=== PASSAGE ===
--*--
Πανθοΐδης: ὃ γὰρ οἶος ὅρα πρόσσω καὶ ὀπίσσω.

the son of Panthous; for he alone looked at once before and after.

He wants to retreat behind the Trojans’ own walls. Somehow he knows all about Achilles’s anger with Agamemnon; unfortunately that seems to be over now, but at least Achilles will not be able to invade Troy itself, and he may not even bother to try.

Hector will have none of it.

  • Isn’t Polydamas sick of being inside the walls? Not much is left there anyway.
  • Zeus has let Hector win glory at the Achaean ships.
  • Hector will face Achilles and let Enyalius decide who dies.

As the fools that Athena makes them to be, the Trojans agree with Hector.

The Achaean Camp

Achilles laments like a lion who is searching for the man who snatched his [sic] whelps. (I took up lion gender with the previous book.) He tells the Myrmidons:

  • He vainly told Menoetius he would bring his son back with loot after sacking Troy. (Perhaps it was only later that Thetis told him this could not happen, as reported in the previous book.)
  • He will not bury Patroclus before bringing the armor and head of Hector. (I think he will not actually sever the head.)
  • Then he will kill a dozen Trojan male captives.

They all wash and anoint the body of Patroclus.


Zeus points out to Hera that she has got what she wanted in the rousing of Achilles.

Of course she has, says Hera; even a mortal is likely to do that.

The House of Hephaestus

Thetis finds Hephaestus forging the twenty automatic tripods that I mentioned (in connection with Book VIII) as making the Iliad a science fiction story. Hephaestus will also turn out to have robot handmaids (lines 417–21):

there moved swiftly to support their lord handmaidens wrought of gold in the semblance of living maids. In them is understanding in their hearts, and in them speech and strength, and they know cunning handiwork by gift of the immortal gods.

Meanwhile, the blacksmith’s wife Charis welcomes their guest.

Hephaestus recalls how Thetis and Eurynome (not a Nereid, but an Oceanid) saved him, caring for him for nine years after his mother threw him out of Olympus for his lameness. In Book I, it was his father who had thrown him out.

Thetis complains of being the only Nereid whom Zeus wed to a mortal.

  • Peleus is an old man now.
  • He gave her a son, whom (as she observed earlier) she raised and sent to Troy.
  • She will never welcome him home.
  • Neither can she help him.
  • Agamemnon took his prize girl.
  • “Verily in grief for her was he wasting his heart” (line 446).
--*--
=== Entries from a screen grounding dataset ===
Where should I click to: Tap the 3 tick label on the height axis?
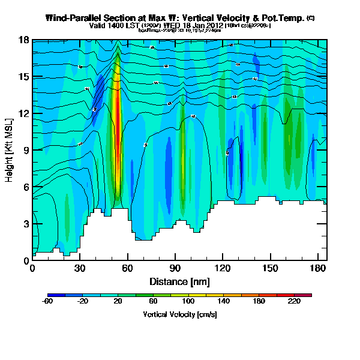tap(26, 224)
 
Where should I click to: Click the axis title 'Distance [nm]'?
tap(179, 281)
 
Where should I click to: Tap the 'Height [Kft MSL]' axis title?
tap(10, 151)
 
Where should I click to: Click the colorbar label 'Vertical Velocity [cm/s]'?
tap(179, 314)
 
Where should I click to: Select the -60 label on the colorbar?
tap(47, 302)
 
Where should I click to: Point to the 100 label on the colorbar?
tap(188, 302)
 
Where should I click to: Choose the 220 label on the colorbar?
tap(294, 302)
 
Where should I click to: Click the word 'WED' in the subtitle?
tap(178, 26)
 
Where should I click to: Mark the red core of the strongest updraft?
tap(118, 108)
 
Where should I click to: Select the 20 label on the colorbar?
tap(118, 302)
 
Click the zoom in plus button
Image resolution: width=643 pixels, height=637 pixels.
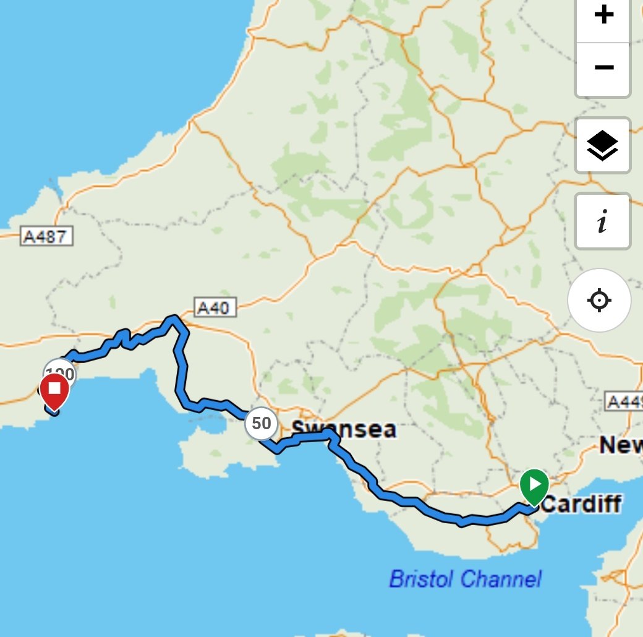tap(603, 15)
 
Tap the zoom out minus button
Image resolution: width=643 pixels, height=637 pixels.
tap(603, 67)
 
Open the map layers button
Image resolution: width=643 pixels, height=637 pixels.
tap(602, 145)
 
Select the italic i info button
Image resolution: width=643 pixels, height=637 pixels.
tap(602, 221)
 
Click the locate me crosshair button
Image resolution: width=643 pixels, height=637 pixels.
tap(599, 301)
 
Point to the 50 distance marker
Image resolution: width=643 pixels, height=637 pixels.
tap(261, 424)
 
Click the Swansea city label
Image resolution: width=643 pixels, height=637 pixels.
tap(344, 429)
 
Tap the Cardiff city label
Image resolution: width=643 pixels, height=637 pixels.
tap(581, 504)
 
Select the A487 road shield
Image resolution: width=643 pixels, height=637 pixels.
tap(47, 236)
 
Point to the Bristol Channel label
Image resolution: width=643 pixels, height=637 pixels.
tap(465, 579)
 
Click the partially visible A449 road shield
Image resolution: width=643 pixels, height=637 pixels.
tap(624, 402)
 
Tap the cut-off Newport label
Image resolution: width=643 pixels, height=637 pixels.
tap(621, 445)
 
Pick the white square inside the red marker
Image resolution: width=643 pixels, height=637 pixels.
tap(54, 388)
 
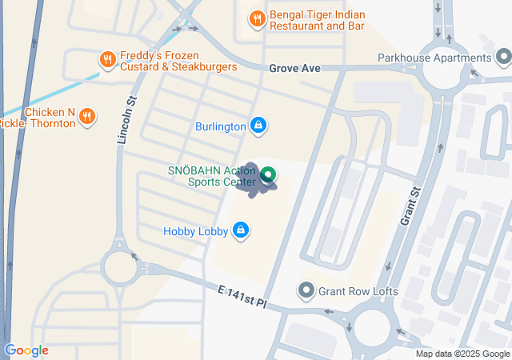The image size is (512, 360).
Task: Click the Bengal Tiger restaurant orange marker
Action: pyautogui.click(x=256, y=18)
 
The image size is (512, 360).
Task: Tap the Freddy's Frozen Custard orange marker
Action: pyautogui.click(x=106, y=58)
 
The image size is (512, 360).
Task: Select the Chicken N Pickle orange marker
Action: pyautogui.click(x=88, y=118)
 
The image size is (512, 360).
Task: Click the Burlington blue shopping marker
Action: pyautogui.click(x=258, y=126)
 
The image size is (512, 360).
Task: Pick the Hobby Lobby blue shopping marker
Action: pyautogui.click(x=240, y=231)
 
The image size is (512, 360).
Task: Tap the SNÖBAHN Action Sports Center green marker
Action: pyautogui.click(x=269, y=174)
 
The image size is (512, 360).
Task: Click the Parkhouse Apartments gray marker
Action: pyautogui.click(x=502, y=58)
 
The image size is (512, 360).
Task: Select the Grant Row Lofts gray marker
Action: pyautogui.click(x=306, y=290)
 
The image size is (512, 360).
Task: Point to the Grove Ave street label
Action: pyautogui.click(x=294, y=69)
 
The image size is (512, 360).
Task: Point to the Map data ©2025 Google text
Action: pyautogui.click(x=462, y=354)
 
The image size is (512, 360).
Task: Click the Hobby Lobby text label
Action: pyautogui.click(x=196, y=231)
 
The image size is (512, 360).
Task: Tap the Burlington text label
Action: pyautogui.click(x=220, y=126)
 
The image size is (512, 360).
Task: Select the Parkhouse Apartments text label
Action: pyautogui.click(x=434, y=58)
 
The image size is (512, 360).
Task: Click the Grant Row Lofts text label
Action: pyautogui.click(x=358, y=290)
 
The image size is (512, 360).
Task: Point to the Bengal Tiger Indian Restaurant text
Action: pyautogui.click(x=318, y=19)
--*--
=== CHALLENGE 1 ===
In the Iliad commentary, what points does Hector make when he rejects Polydamas's advice? List each one.
=== CHALLENGE 2 ===
Carry the Iliad commentary forward from its final sentence.
These entries are separate material with no connection to the Iliad commentary.

=== EXERCISE OUTPUT 1 ===
- Polydamas should be sick of being inside the walls, and not much is left there anyway.
- Zeus has let Hector win glory at the Achaean ships.
- Hector will face Achilles and let Enyalius decide who dies.

=== EXERCISE OUTPUT 2 ===
  • The Argive elders begged and offered gifts to Achilles.
  • He only put his armor on Patroclus and sent him out.
  • Patroclus would have taken Troy, had Apollo not killed him.
  • Now Achilles needs armor.

Thetis does not mention her son’s righteous anger with Agamemnon.

The Shield of Achilles

Hephaestus gets to work. He commands twenty bellows to blow: they must be automatic too. He puts bronze, tin, gold, and silver on the fire. He puts an anvil on the anvil block. He takes up hammer and tongs. He forges shield, corselet, helmet, and greaves. Little is said about any of these but the shield, and what is described here is what we would consider merely ornamental. There is a cult of weaponry in the United States, but as far as I know, there is not a cult of decorating one’s weapons. Perhaps something has been lost (along with all the human beings killed in mass murders, as in the Covenent School in Nashville).

Achilles’s shield depicts the cosmos—earth, heaven, sea, sun, moon, and constellations—and then two cities on earth, at peace and war respectively.

In the peaceful city, there are marriages and feasts, but also a conflict over a blood price, to be resolved by arbitration. However, there would seem to be multiple arbiters, for there is a prize of gold (line 508),

τῷ δόμεν ὃς μετὰ τοῖσι δίκην ἰθύντατα εἴποι.

to be given to him whoso among them should utter the most righteous judgment.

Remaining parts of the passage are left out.